I hope this post has challenged the convention wisdom in the same way that my diatribes against mandatory anti-virus installation may have done. I think one way to overcome the problems caused by the active device is to complement it with the passive one, but most organizations emphasize "prevention" over all else and discard detection and response.


Rudy said...

I'm a bit confused by your definition of "proactive". In your example you use an IPS as an example. I think this would still qualify as a reactive solution. It is responding to some external stimulus. I think classically a proactive solution is some sort of technical or procedural control that is put in place prior to an event occuring and is also not dependent in anyway upon such an event occuring. By this definition, if we agree, an IPS is clearly outside the bounds. While I agree that proactive solutions are not the panacea, understanding what they are and what their limits are goes a long way towards effective prevention. The reactive solutions are there when those proactive controls cannot effectively mitigate the remaining risk. Without question many times these controls are poorly implemented. In most cases I would argue that people misunderstood what "prevention" meant. To make a better case in your reactive versus proactive argument it might be prudent to define your terms in a non-ostensive way. Right now I would still favor "real" preventative controls and use reactive controls to mitigate and deal with the remaining and unknown risk. Being clear on how much risk preventative controls mitigate should be the first course of action for determining if what you've implmented is effective or a complete waste of money. Sadly, this rarely gets done.


Joe said...

when i think of proactive security, i think of designing something in a secure way, not bolting on security after the fact, when you/others find flaws and bugs in the design. good read nonetheless.

Richard Bejtlich said...

Rudy and Joe,

Those are good comments. I am approaching the issue from the operational point of view where I hear security folks try to address protecting assets once they are fielded or about to be fielded. Secure software design (if any) is in the past at that point.

PaulM said...


While you make an excellent point, if all it takes to hack your Internet-facing server is evading an IPS with fragmentation or Unicode tricks, then you've already lost. Using an IDS instead of an IPS wouldn't make your server any less owned.

So the judgment call that companies have to make is do we put in place something to A) block known and probably automated attacks or B) record everything for purposes of forensic investigation. I think the answer is you do both.

Rob Lewis said...

I agree with Rudy and Joe in their definition of proactive.

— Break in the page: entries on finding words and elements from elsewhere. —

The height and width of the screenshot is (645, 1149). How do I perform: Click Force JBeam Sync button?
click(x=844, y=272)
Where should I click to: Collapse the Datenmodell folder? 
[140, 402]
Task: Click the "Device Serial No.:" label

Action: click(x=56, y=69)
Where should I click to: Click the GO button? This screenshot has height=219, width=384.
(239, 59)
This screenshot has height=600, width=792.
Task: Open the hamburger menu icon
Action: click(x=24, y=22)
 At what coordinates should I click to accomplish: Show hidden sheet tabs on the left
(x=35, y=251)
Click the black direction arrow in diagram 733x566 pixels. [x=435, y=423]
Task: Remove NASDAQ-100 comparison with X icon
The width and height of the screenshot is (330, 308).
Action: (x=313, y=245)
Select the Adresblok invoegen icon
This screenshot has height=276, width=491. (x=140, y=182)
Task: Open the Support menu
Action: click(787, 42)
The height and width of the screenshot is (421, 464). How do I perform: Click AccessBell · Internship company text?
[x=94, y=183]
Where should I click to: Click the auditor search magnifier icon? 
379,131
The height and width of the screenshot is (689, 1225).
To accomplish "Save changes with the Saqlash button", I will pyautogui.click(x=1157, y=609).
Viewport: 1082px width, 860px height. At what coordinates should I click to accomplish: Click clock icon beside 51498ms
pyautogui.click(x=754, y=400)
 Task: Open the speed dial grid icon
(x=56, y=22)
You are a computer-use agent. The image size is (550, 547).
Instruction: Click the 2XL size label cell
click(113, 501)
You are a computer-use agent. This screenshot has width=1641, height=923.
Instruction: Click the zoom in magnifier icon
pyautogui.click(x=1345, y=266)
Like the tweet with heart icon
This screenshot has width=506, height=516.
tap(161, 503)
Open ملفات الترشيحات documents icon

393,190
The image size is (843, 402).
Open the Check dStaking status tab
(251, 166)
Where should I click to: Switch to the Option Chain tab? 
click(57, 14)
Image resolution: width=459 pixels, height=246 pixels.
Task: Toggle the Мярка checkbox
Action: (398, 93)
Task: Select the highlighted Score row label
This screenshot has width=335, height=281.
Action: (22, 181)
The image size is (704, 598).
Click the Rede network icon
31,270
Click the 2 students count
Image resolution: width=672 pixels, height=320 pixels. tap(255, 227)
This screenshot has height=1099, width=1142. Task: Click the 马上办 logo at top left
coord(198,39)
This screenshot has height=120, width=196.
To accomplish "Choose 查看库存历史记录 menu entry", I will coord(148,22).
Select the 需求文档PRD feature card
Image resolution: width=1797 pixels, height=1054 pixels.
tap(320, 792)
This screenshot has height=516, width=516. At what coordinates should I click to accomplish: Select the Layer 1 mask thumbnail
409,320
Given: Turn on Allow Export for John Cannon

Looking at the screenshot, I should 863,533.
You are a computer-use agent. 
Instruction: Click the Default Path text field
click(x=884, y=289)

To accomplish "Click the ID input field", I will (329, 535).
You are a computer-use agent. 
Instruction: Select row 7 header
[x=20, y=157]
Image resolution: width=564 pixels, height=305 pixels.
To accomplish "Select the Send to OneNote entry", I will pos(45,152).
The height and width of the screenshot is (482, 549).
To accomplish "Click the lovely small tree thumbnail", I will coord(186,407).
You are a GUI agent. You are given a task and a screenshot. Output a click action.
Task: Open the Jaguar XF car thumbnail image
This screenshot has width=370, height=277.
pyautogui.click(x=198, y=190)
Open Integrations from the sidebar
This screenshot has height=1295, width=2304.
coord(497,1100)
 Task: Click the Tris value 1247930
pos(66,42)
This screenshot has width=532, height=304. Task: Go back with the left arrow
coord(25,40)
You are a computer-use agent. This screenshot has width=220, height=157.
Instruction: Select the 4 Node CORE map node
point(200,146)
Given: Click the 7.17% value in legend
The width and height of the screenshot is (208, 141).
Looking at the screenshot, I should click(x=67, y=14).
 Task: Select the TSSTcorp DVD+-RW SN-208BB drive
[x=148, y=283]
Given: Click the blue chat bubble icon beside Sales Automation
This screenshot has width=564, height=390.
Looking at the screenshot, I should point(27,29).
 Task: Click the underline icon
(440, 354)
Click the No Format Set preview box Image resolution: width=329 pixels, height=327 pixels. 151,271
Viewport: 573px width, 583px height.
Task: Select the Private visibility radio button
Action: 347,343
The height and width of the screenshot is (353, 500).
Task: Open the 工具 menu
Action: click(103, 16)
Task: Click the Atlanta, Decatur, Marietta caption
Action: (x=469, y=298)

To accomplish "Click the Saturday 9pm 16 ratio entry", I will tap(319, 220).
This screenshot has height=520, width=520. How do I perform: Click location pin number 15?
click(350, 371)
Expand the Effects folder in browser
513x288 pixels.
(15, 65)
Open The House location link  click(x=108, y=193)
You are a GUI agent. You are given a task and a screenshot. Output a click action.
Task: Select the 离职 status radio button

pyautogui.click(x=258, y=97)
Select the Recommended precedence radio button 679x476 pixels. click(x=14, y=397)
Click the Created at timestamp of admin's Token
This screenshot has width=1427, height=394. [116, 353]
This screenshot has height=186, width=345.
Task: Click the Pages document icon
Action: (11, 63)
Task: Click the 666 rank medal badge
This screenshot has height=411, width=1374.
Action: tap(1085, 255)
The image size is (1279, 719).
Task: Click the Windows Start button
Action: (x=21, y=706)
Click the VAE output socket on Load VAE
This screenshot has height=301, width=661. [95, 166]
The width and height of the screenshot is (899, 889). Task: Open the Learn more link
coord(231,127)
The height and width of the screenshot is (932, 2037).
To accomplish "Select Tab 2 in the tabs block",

I think most of the following conditions (and maybe more) would be necessary for true proactive security:

The system would have to be mathematically complete and closed;

The system would have to be default-deny;

Ideally the system would be user-centric inside the network to make management of data flows intuitive for the purpose of determining proper security policies;

The system would govern data access and audit at the data level, working from a white list;

The system would be able to govern the actions of even the administrators and CSO, and other C level execs;

In order to to that the system would have to offer tamper-proof auditing, and be able to separate root user from system;

The system would require the ability to compartmentalize any application or function;

The system would have to be able to check its own integity, and have a failsafe mechanism in order to ensure that if operators are compromised, the system is not. For example, if the logging function is turned off, the system will not allow access to data.

Any technology that deals with detection and remediation is not proactive.